* _Text passage_:
## BEGIN
Climate Education in the U.S.: Where It Stands, and Why It Matters
Young people across the globe are concerned about climate change. A Lancet study surveying 10,000 young people ages 16 to 25 in 10 countries found that more than half felt sadness, anxiety, anger, and guilt about climate change. They are seeing the impacts of a warming planet in the news and in their own communities, but many feel helpless and powerless. The young want solutions—they want to know what they can do about climate change.
In 2021, at COP26 in Glasgow, the ministers of education and environment committed to including climate change education in all educational institutions, recognizing “the large remaining gaps in providing everyone with knowledge, skills, values and attitudes needed to effectively participate in the transition towards climate positive societies.” However, the same year, a UNESCO study of almost 50 countries revealed that less than half made any mention of climate change in their educational policies. Moreover, only 21 percent of the new or updated plans submitted by 95 countries as their Paris Agreement goals mentioned climate change education; none of them presented it as a climate strategy.
“The time is now to include climate education as a key climate risk mitigation strategy — along with energy transformation, land uses and water — and to make climate education a mandatory part of the national curriculum,” according to Radhika Iyengar, director of the education sector at Columbia Climate School’s Center for Sustainable Development.
In fact, a 2020 study found that if 16 percent of secondary school (equivalent to middle and high school) students around the world in middle and high income countries studied climate change, it would result in cutting almost 19 gigatons of CO2 by 2050. This is because educated youth would develop personal connections to climate change solutions, and change their behaviors accordingly throughout their lives. Climate education was shown to potentially be a more effective way to reduce emissions than many other single solutions.
The need for climate education in the U.S.
Young people recognize that climate change is going to shape their futures—where they live, the work they will do, and their quality of life. They need climate education in order to develop green skills, adapt to the harsh reality of a warming world, and understand how to combat climate change. But they need to learn the basics of climate change before they can do anything about it.
In the U.S., more than 86 percent of teachers and 84 percent of parents support climate change education in schools. Progress is being made in some states, but on the whole students are not learning enough about climate science quickly enough to give them the knowledge and tools they will need to cope with the impacts of climate change.
“The education system is failing the students when it comes to climate change or climate education in the formal curriculum,” said Iyengar. “We really need to pick up speed because otherwise we will have a whole generation of students who will graduate with this climate anxiety and will not know what to do because they have not been prepared by our education systems.”
Science standards in the U.S.
At the start of this year, two measures that would have supported climate change education died in Congress. There is still no national consensus about the importance of climate education, and the U.S. does not have national science standards. Each state determines what its schools teach and this can vary greatly. A public school’s curriculum must follow state education guidelines which dictate what a student should know at the end of a grade or subject. How and what they are taught to get there is up to the individual school districts and teachers.
## END
* _What is asked_:
A. In the climate education article, what percentage of U.S. teachers support climate change education in schools?
B. Reproduce the climate education article verbatim between "At the start" and "districts and teachers.", inclusive.
C. Extend the climate education article onward from its final sentence.

* _Data listing_:
## BEGIN
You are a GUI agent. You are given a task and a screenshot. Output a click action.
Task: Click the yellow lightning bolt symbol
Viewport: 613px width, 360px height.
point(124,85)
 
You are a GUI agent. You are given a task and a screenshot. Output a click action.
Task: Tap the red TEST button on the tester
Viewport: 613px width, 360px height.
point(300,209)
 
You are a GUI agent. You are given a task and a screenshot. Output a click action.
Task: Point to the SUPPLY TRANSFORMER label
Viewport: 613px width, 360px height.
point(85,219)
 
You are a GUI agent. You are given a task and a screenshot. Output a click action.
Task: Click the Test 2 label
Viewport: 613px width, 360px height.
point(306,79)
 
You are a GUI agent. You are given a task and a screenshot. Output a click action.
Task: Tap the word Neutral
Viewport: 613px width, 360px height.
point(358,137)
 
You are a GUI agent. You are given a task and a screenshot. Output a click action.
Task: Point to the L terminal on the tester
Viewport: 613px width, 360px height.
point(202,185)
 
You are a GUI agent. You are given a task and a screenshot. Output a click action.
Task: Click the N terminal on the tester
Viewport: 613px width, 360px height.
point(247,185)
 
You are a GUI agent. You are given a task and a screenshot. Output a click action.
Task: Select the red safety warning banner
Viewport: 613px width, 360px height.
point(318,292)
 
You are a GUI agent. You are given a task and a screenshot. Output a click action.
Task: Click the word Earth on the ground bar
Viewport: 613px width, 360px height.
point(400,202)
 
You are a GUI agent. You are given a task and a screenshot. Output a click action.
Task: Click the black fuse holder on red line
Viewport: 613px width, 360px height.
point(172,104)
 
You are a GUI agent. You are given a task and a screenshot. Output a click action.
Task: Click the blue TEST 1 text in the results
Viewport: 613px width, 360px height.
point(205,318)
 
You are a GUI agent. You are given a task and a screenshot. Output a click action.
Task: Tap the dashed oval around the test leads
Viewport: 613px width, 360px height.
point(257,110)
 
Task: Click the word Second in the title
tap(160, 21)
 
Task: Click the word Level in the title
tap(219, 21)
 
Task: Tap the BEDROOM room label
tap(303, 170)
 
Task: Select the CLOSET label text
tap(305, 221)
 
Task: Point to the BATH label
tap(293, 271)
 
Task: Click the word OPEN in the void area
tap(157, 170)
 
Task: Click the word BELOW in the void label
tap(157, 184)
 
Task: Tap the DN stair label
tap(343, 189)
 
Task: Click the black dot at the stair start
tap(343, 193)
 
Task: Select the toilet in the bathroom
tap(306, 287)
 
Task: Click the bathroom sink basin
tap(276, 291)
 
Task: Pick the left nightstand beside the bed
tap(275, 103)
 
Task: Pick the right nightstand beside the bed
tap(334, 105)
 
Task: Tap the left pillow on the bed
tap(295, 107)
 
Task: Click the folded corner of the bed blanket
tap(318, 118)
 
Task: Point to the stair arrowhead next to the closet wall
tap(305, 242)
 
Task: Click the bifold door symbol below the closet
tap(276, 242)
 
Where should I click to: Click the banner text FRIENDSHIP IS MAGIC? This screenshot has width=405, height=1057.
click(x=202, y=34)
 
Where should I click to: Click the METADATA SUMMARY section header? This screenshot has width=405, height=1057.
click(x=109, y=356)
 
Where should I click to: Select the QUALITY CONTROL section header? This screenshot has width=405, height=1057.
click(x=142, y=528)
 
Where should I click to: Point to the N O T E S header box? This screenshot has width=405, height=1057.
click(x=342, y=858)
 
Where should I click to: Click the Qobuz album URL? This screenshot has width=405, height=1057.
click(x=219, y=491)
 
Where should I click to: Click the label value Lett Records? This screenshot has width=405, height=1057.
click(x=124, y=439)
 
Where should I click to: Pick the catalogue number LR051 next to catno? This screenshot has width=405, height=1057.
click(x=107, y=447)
## END
* _Outputs_:
A. More than 86 percent.

B.
At the start of this year, two measures that would have supported climate change education died in Congress. There is still no national consensus about the importance of climate education, and the U.S. does not have national science standards. Each state determines what its schools teach and this can vary greatly. A public school’s curriculum must follow state education guidelines which dictate what a student should know at the end of a grade or subject. How and what they are taught to get there is up to the individual school districts and teachers.

C.
An early effort to establish science standards in 1996 was largely ignored by states. But in 2013, the Next Generation Science Standards (NGSS) were developed by the National Research Council, National Science Teachers Association, American Association for the Advancement of Science, the nonprofit Achieve and over 24 states. They recommended that man-made climate change be taught beginning in fifth grade and incorporated into all science classes. However, the standards are voluntary. Forty-four states use the NGSS or have crafted standards based on them; the rest developed their own science standards.
Seven years after the NGSS were introduced, the National Center for Science Education and the Texas Freedom Network Education Fund graded the states’ climate education. Twenty-seven states, including 20 states and the District of Columbia that adopted the NGSS, scored B+ or better. Of the rest, 20 got a C+ or lower, with 10 of them scoring a D. Alabama, Georgia, Pennsylvania, South Carolina, Texas, and Virginia received Fs.
While one study from the National Center for Science Education found that 75 percent of public school science teachers do cover climate change, another 2016 survey of 1,500 middle and high school teachers found that they only devoted one or two hours to climate change during the entire academic year.
Progress in U.S. climate education
There are, however, two examples of leadership in climate education: New Jersey and Connecticut.
In 2020, New Jersey became the first state to mandate the teaching of climate change in all subjects beginning in kindergarten. The state budget includes $5 million for grants that will fund technical assistance, professional development for teachers, lesson plans, and evaluation strategies.
New Jersey schools are required to teach climate change across all subjects, including visual and performing arts, health and physical education, science, social studies, world languages, computer science, and key skills. Here’s what that can look like. Kindergarten through second graders can explore artwork responding to climate change from different perspectives. Grades three to five science classes may teach how energy and fuel are derived from natural resources and their impacts on the environment. Middle school students compare the environmental effects of different technologies that tackle climate change issues and evaluate them in computer science class. High school students collaborate with students from other countries in social studies class to develop solutions to environmental justice issues.
The ambition is commendable. However, the reality is that climate education cannot be taught equally effectively throughout the state. In poorer districts, schools may lack the resources to implement the program; these are often communities of color that are most vulnerable to climate impacts.
“I think they are doing their best,” said Iyengar who is a New Jersey resident. “But probably we should have been doing this two decades back.”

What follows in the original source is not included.